Yo tengo 16 años. La misma edad que mi abuela tenía cuando la obligaron a casarse, y la misma que tenía mi mamá cuando dejó la escuela. A menudo pienso en lo diferente que es mi vida de las suyas. En dos generaciones tanto ha cambiado: donde vivimos, los idiomas que hablamos fuera de la casa y las normas que rigen los logros de las mujeres.

En Ecuador, las oportunidades y el buen empleo son escasos. La edad prevalece sobre la sabiduría, y por eso no se promueve que los jóvenes a hablen en la manera que se hace en Estados Unidos. Esta experiencia me ha hecho darme cuenta de lo afortunada que soy por vivir en un país con espacios y programas que empoderan a la juventud.

Por eso decidí matricularme el año que viene en el Bachillerato Internacional de mi escuela (conocido como IB), un programa famoso por su riguroso currículo. Dar este paso me ha hecho reflexionar sobre mi abuela y mi mamá, las mujeres que hicieron posible que yo recibiera una educación de primera clase.

Aunque mi gratitud es inmensa, viene acompañada de la presión silenciosa de tener éxito y de una necesidad inquebrantable de lograr algo. Con un plan de perseguir mis sueños más allá de lo que creí posible, está en mi abrazar esta nueva comunidad y asegurarme de que mi trayecto de vida es uno que no me arrepienta.

Tengo 16 años, la misma edad que mi abuela tuvo cuando la obligaron a casarse, y la misma que tenía mi mamá cuando dejó la escuela. 

Mi mamá y mi abuela son las que soportaron la cruda realidad de una sociedad austera y aun así han conseguido vivir como ganadoras de la vida. Sus historias son unas de sacrificio, pero sus sacrificios no son lo único que las hace extraordinarias. Sus vidas también se definen por la esperanza y la perseverancia. Por ejemplo, mi abuela, que ahora tiene 54 años, está recuperando lo que no pudo vivir de joven, como tomar clases de tejer, bailar, cantar y salir con sus amigas. Mi mamá, por su parte, está manejando su propia empresa pequeña y tiene planes de obtener una maestría en contabilidad. Sus vidas siguen siendo complejas y muy afectadas por nuestras circunstancias, pero siempre han logrado perseverar.

Por eso, cuando mi abuelita, al otro lado del teléfono, me dice: “Estudia mucho mijita, ¿sí?”, un millón de pensamientos cruzan mi mente porque sé lo mucho que esa simple petición significa para ella y para nosotras.

“Si, lo haré”, le respondo.

Palabras no me valen para expresar mi gratitud por el camino que me han forjado pero en ese momento es simplemente perfecto.

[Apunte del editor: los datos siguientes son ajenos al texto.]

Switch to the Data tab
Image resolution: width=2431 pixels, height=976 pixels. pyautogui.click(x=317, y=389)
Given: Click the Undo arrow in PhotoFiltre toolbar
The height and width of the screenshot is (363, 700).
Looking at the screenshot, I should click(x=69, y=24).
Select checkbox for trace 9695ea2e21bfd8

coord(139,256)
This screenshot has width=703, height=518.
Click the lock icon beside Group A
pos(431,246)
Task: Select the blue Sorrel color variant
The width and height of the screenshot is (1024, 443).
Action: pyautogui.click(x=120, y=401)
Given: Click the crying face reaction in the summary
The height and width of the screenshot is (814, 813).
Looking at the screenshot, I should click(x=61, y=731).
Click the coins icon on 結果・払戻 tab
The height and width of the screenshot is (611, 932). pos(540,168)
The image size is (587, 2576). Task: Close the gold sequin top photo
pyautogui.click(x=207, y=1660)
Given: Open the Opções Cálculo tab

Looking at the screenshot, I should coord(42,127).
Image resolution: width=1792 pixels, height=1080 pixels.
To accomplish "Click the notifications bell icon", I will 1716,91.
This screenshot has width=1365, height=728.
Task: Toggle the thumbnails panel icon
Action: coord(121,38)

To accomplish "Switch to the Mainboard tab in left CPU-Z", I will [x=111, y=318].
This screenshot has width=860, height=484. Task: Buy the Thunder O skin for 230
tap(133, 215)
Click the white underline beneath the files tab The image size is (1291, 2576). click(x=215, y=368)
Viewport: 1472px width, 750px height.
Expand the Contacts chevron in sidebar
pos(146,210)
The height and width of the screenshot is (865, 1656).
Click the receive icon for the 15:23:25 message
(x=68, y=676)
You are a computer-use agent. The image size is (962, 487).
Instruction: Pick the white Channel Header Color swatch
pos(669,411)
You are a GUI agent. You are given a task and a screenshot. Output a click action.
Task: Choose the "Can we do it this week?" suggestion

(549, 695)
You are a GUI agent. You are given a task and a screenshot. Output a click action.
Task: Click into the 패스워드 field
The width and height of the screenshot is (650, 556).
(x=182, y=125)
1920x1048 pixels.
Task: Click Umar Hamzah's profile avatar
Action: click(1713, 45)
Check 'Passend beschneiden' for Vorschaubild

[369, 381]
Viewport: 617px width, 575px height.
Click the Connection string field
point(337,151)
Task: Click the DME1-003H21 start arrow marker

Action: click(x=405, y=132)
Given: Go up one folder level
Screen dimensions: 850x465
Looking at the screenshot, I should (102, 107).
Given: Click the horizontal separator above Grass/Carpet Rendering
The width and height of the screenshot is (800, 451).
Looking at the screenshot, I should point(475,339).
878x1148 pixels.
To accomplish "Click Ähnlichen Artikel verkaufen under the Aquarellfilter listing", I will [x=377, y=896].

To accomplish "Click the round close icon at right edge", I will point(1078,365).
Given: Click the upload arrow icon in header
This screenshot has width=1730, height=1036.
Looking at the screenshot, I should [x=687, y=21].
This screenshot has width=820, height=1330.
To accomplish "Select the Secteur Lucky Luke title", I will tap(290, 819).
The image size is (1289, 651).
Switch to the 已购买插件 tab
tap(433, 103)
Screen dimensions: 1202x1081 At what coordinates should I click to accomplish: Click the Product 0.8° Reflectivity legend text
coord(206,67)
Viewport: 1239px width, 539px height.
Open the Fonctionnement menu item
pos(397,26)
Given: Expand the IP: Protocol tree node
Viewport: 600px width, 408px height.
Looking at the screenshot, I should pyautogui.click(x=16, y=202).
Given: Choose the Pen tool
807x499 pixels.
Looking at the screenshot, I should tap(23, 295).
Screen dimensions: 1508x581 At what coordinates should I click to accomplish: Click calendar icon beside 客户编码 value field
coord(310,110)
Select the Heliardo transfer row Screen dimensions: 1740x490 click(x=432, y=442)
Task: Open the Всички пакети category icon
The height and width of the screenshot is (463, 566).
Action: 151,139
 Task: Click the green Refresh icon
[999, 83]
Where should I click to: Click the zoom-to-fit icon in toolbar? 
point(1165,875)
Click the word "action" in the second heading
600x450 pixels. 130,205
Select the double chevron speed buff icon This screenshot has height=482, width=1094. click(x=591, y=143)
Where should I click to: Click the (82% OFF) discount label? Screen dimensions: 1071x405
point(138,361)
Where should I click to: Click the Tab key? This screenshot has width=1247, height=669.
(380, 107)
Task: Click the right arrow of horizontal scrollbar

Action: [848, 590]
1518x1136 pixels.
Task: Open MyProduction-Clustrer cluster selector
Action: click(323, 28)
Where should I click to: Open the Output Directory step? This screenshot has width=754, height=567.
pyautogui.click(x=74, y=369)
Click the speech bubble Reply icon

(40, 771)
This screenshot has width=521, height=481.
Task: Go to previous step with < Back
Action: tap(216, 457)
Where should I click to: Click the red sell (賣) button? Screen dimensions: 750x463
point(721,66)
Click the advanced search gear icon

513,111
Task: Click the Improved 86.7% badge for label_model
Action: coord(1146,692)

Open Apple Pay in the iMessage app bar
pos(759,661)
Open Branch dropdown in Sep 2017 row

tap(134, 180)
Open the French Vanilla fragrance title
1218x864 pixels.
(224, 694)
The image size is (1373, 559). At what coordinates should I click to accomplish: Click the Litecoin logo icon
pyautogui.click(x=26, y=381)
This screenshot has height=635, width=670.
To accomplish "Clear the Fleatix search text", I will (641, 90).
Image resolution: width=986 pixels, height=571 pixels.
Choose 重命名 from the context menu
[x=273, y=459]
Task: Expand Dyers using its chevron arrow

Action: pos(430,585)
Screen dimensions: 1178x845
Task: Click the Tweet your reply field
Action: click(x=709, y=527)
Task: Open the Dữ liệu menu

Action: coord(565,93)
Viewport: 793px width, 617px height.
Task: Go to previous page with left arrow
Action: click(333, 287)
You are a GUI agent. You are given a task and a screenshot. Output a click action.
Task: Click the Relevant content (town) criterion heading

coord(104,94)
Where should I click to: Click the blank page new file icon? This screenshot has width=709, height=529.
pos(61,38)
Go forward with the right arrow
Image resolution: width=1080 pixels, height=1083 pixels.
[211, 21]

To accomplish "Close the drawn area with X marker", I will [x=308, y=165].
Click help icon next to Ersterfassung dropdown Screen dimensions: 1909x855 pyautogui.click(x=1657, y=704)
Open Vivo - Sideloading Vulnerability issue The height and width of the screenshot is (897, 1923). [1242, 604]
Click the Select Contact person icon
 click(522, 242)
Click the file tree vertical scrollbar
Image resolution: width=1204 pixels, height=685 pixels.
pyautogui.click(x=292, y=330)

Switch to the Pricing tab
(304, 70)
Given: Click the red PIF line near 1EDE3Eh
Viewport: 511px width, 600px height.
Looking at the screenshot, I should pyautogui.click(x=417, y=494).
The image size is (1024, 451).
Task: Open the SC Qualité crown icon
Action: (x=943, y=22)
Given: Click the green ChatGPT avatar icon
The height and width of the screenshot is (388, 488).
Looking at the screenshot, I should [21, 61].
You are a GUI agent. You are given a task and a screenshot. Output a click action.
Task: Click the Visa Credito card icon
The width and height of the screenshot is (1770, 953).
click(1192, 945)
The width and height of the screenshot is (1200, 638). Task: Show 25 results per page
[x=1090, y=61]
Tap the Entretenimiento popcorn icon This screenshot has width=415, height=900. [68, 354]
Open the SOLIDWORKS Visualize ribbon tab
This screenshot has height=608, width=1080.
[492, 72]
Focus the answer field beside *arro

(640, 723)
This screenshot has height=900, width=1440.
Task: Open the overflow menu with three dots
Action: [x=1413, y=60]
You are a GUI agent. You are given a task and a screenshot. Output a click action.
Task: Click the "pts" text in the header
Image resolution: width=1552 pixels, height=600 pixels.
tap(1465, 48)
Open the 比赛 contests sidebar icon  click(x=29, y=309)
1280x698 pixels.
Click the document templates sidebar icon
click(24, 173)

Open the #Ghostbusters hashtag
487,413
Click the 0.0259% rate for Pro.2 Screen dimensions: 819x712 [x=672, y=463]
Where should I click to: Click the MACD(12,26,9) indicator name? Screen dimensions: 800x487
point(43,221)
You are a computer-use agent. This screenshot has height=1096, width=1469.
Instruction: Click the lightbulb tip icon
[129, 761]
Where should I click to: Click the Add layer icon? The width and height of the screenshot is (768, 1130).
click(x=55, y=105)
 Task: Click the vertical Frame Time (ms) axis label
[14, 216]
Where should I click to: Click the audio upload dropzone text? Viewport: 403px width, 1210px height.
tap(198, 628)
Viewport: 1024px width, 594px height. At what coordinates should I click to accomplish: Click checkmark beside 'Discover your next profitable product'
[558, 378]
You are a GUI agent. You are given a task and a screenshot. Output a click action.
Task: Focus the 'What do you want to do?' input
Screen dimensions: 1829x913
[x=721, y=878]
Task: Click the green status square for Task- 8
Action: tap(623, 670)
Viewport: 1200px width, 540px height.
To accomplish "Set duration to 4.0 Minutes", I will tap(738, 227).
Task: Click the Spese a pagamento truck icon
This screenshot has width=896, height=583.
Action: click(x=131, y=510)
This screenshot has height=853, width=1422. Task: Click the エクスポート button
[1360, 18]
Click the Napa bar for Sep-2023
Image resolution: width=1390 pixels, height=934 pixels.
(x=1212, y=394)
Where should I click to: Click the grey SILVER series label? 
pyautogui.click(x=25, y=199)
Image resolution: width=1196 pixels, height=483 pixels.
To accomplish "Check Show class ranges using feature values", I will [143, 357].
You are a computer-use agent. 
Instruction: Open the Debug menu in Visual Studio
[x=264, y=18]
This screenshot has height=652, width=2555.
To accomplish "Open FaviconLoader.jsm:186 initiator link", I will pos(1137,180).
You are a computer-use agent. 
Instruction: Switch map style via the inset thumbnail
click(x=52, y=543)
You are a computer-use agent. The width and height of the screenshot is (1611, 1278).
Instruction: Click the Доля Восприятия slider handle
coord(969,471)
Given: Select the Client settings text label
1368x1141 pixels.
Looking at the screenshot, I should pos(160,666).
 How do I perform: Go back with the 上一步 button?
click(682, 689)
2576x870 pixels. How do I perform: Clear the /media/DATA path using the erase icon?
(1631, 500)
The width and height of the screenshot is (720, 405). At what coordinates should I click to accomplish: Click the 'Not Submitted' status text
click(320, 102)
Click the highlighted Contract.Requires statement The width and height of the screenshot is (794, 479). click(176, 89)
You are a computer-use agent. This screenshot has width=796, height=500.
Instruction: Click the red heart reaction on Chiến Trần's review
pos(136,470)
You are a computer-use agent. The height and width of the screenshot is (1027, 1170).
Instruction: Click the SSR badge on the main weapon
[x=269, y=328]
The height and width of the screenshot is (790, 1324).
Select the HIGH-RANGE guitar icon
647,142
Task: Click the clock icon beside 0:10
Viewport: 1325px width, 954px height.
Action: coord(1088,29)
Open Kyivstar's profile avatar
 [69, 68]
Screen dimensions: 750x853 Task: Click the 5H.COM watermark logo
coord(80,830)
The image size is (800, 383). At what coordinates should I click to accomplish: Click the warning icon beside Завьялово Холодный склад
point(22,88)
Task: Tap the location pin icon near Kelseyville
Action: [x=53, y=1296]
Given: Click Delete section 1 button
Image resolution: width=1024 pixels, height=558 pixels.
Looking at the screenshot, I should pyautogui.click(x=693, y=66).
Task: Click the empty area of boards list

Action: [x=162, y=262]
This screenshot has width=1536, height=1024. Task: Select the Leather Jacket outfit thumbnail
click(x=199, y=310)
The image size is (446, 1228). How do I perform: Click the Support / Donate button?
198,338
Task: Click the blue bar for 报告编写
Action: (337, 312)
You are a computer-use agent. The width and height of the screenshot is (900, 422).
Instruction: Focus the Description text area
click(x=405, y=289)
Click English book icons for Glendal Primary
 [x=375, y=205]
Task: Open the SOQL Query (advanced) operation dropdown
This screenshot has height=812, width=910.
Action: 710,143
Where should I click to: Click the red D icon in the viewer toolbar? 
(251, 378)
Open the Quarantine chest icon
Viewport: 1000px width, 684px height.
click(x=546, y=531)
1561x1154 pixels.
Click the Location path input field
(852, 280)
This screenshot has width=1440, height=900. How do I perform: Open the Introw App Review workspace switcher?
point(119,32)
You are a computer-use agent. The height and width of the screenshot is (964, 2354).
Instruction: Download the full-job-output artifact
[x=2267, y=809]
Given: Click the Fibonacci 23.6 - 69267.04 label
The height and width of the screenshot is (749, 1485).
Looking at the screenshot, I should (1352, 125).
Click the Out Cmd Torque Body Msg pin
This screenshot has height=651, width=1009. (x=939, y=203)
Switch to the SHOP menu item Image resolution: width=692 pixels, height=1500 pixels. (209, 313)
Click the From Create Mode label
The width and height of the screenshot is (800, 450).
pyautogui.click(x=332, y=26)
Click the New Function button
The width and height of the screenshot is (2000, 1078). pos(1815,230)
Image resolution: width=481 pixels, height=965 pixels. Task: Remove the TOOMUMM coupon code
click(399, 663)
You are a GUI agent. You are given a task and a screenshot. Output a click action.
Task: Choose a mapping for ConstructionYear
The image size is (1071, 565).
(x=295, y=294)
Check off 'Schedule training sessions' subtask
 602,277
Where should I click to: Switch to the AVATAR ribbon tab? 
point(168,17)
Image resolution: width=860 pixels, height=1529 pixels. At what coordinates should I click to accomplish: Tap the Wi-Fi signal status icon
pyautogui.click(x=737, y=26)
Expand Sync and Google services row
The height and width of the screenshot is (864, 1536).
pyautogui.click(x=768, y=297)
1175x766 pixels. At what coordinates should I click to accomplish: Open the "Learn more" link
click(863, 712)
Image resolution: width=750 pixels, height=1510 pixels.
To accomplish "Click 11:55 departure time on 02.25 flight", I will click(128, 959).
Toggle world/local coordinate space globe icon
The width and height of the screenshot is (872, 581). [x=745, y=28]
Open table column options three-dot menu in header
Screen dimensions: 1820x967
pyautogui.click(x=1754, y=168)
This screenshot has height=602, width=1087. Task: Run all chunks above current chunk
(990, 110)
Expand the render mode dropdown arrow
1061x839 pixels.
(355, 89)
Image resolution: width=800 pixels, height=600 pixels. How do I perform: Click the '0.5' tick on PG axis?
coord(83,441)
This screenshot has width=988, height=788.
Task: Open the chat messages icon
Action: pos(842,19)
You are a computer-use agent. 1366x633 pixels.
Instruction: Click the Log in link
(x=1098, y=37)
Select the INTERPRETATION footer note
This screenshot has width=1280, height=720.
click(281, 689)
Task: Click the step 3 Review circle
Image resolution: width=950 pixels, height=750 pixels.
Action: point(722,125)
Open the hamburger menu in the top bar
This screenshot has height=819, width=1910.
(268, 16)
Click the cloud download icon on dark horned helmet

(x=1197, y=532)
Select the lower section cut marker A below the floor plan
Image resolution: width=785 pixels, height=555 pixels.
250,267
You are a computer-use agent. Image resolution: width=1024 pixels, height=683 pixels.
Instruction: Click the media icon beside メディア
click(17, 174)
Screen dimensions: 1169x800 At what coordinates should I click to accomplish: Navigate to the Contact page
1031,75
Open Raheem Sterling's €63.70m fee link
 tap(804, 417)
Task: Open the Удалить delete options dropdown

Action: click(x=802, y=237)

Karen Otavalo es estudiante de décimo grado y en su tiempo libre adora dibujar y escribir. Este otoño se matriculará en el programa de IB y su curso elegido se enfoca en el estudio de la política mundial. Ella también trabaja como Consejera Juvenil en Crittenton Nacional y es becaria de Chalkbeat Student Voices en Newark. En el futuro, espera ayudar a las comunidades desfavorecidas a través de creatividad y servicio a la comunidad.